[What is needed]:
Copy out verbatim the rows below, starting at the first row and ending at the line that contains "click(x=188, y=68)", with both of those lines included. Reproduce nothing beyond that line.
--- Material supplied ---
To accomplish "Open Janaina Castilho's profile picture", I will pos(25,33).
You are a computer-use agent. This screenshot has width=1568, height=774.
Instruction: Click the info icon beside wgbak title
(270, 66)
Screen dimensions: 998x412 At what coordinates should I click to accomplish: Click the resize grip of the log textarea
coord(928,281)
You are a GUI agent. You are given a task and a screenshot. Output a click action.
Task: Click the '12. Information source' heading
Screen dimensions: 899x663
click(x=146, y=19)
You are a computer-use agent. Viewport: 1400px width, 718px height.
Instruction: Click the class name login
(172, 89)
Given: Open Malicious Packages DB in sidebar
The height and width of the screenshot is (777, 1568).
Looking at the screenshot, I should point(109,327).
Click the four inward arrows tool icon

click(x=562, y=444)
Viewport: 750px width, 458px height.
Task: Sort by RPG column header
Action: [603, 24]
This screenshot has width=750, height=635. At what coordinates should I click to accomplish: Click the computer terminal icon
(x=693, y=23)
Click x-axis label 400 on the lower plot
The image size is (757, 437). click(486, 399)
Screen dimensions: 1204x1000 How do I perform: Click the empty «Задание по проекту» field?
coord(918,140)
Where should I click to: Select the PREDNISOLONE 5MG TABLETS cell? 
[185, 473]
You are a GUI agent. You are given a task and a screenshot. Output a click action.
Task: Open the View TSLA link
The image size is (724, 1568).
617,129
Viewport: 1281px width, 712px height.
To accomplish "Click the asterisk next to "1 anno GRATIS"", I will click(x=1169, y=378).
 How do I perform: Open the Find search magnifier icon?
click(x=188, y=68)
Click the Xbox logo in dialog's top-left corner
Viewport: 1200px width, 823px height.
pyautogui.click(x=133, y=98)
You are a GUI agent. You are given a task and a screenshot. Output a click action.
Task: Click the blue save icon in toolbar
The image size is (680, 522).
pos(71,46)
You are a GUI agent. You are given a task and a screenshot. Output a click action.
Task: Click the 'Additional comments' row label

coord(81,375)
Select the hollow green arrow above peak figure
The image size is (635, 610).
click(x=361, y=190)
---
[Finished answer]:
To accomplish "Open Janaina Castilho's profile picture", I will pos(25,33).
You are a computer-use agent. This screenshot has width=1568, height=774.
Instruction: Click the info icon beside wgbak title
(270, 66)
Screen dimensions: 998x412 At what coordinates should I click to accomplish: Click the resize grip of the log textarea
coord(928,281)
You are a GUI agent. You are given a task and a screenshot. Output a click action.
Task: Click the '12. Information source' heading
Screen dimensions: 899x663
click(x=146, y=19)
You are a computer-use agent. Viewport: 1400px width, 718px height.
Instruction: Click the class name login
(172, 89)
Given: Open Malicious Packages DB in sidebar
The height and width of the screenshot is (777, 1568).
Looking at the screenshot, I should point(109,327).
Click the four inward arrows tool icon

click(x=562, y=444)
Viewport: 750px width, 458px height.
Task: Sort by RPG column header
Action: [603, 24]
This screenshot has width=750, height=635. At what coordinates should I click to accomplish: Click the computer terminal icon
(x=693, y=23)
Click x-axis label 400 on the lower plot
The image size is (757, 437). click(486, 399)
Screen dimensions: 1204x1000 How do I perform: Click the empty «Задание по проекту» field?
coord(918,140)
Where should I click to: Select the PREDNISOLONE 5MG TABLETS cell? 
[185, 473]
You are a GUI agent. You are given a task and a screenshot. Output a click action.
Task: Open the View TSLA link
The image size is (724, 1568).
617,129
Viewport: 1281px width, 712px height.
To accomplish "Click the asterisk next to "1 anno GRATIS"", I will click(x=1169, y=378).
 How do I perform: Open the Find search magnifier icon?
click(x=188, y=68)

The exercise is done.